Based on our current cash and cash equivalents, together with current estimates for revenues to be generated by sales of Rubraca®, we must raise additional capital in the near term in order to fund our operating plan and to continue as a going concern beyond January 2023,” Clovis added.
Clovis is reeling in part from slumping sales of its marketed ovarian cancer drug Rubraca (rucaparib) due to competition from newer treatments with similar indications as well as fewer diagnoses of cancer over the past two years as lockdowns during the pandemic kept many patients at home while healthcare practices refocused on treating patients with COVID-19.
Rubraca finished 2021 with $148.757 million in global net product revenues, down nearly 11% from $164.522 million a year earlier. U.S. product revenues accounted for the year-over-year slump, falling 21% last year, to $115.7 million from $146.3 million in 2020. Outside the U.S., by contrast, Rubraca net product revenues nearly doubled, rising 82% to $33.1 million in 2021 from $18.2 million.
The slump in sales has raised uncertainty over the market potential of Rubraca which has hampered recent efforts to raise capital, Clovis stated.
Clovis is also blaming a regulatory factor for teetering on the edge of bankruptcy.
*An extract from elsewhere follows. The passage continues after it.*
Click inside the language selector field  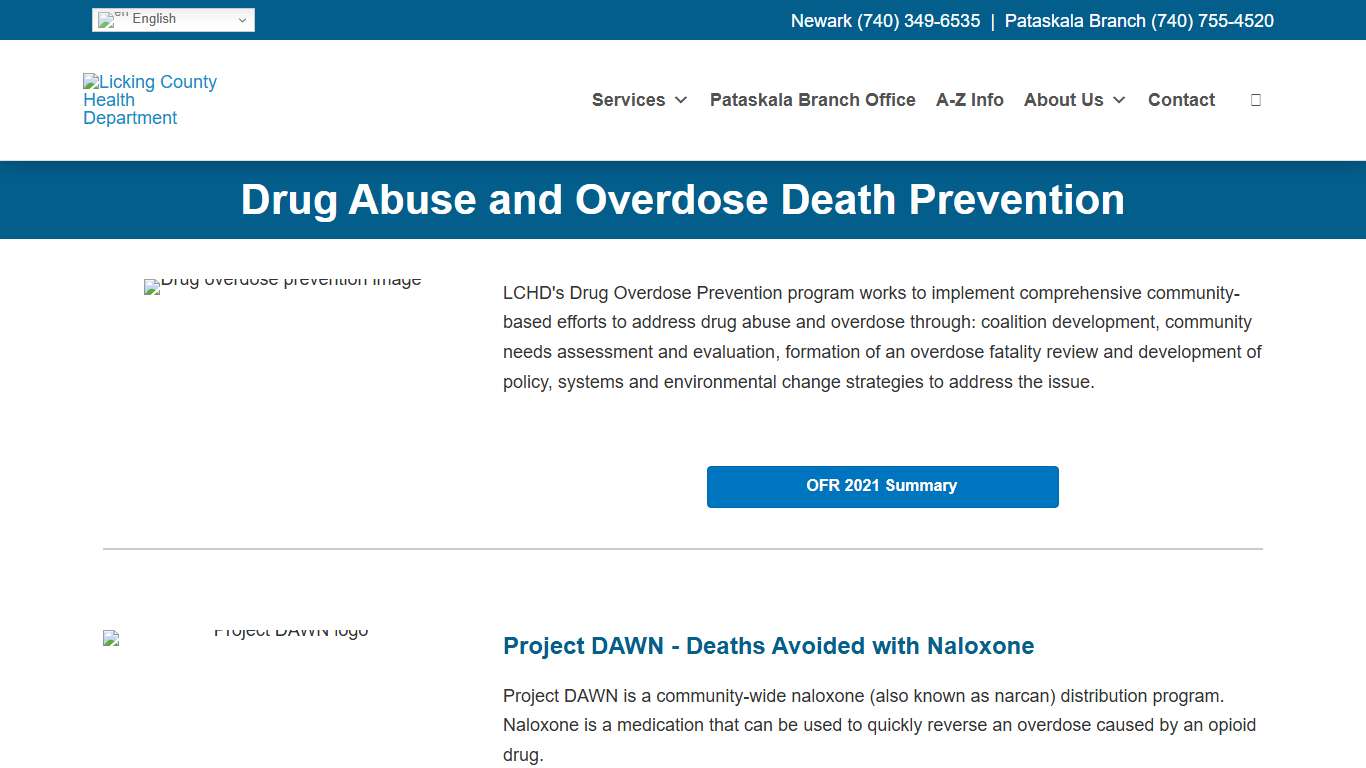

Over recent months, the FDA has shifted its review of poly (ADP-ribose) polymerase (PARP) inhibitors like Rubraca to overall survival (OS) data—a change that according to Clovis “has created uncertainty with respect to the timing, likelihood, and scope of an approval” for the supplemental NDA filed by company with the FDA for Rubraca as a first-line maintenance treatment for women with advanced ovarian cancer regardless of biomarker status who have responded to first-line platinum-based chemotherapy.
The regulatory shift also “may result in uncertainty” for the company’s Type II variation filing for a similar indication with the European Medicines Agency, “which we had been planning on to finally level the competitive landscape with our two competitors that have existing and established labels in the first-line maintenance treatment indication setting,” Clovis stated.
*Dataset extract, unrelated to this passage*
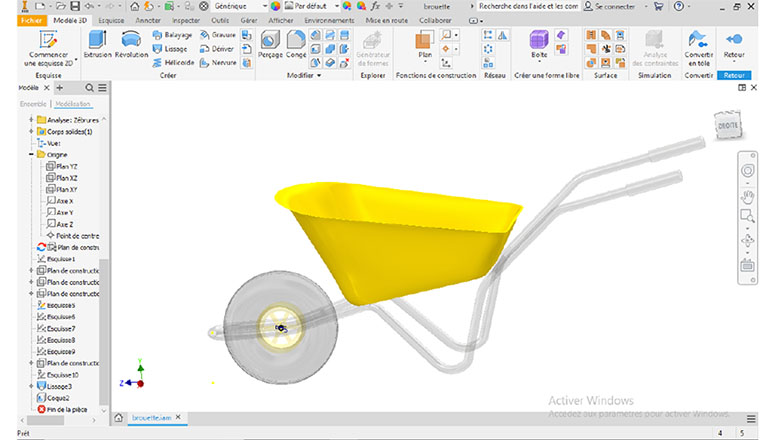The height and width of the screenshot is (440, 780).
Task: Select Plan XY in model tree
Action: tap(66, 189)
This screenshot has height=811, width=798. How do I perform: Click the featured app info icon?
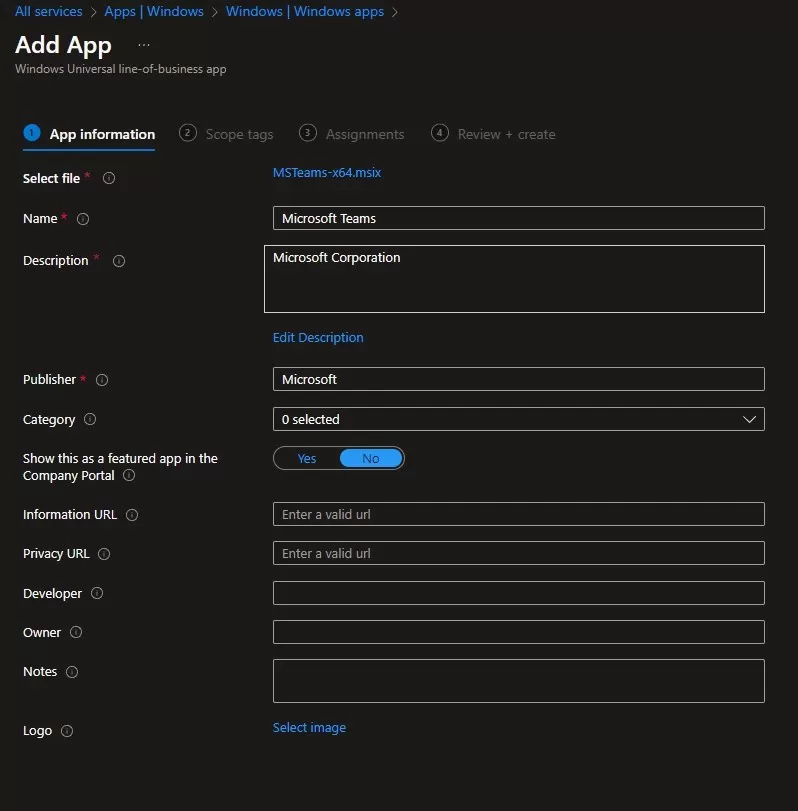tap(127, 476)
Those two PARP inhibitor competitors are the AstraZeneca/Merck & Co. co-developed Lynparza® (olaparib), and GlaxoSmithKline (GSK)’s Zejula® (niraparib).
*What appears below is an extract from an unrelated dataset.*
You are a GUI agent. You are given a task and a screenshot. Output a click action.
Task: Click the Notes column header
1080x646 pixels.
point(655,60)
Both products generate more for their companies than Rubraca does for Clovis. GSK reported £338 million ($385 million) in Zejula revenues during the first nine months of 2022. Lynparza finished the first half of 2022 with $1.291 billion in sales for AstraZeneca and $541 million in profits for Merck. (AstraZeneca is set to report Q3 results Thursday, for which Merck has recorded an additional $284 million in quarterly profits).
GSK is seeking FDA advice on whether to withdraw from its label its second-line maintenance indication in ovarian cancer based on final OS data from the trial that supported approval for Zejula in that indication. The FDA had scheduled a meeting of its Oncology Drugs Advisory Committee (ODAC) for this month, only to cancel that meeting, indicating that it was no longer necessary.
“While neither the FDA nor GSK have publicly stated the reason for the cancelation of the meeting, if the outcome of discussions between the FDA and GSK is a withdrawal or narrowing of that indication, we cannot assure you that the FDA would not seek to similarly limit our second line maintenance indication in ovarian cancer,” Clovis cautioned. “As a substantial portion of our Rubraca revenue is attributable to that indication, we would expect that a limiting of our second line maintenance indication could result in a significant impact on our revenue, although the timing and magnitude of such impact is not currently ascertainable.”
“This new regulatory framework has created an uncertain commercial landscape for Rubraca (and to a certain extent, other PARP inhibitors) and has impacted the perceived market opportunity and revenue potential for Rubraca (and to a certain extent, other PARP inhibitors.”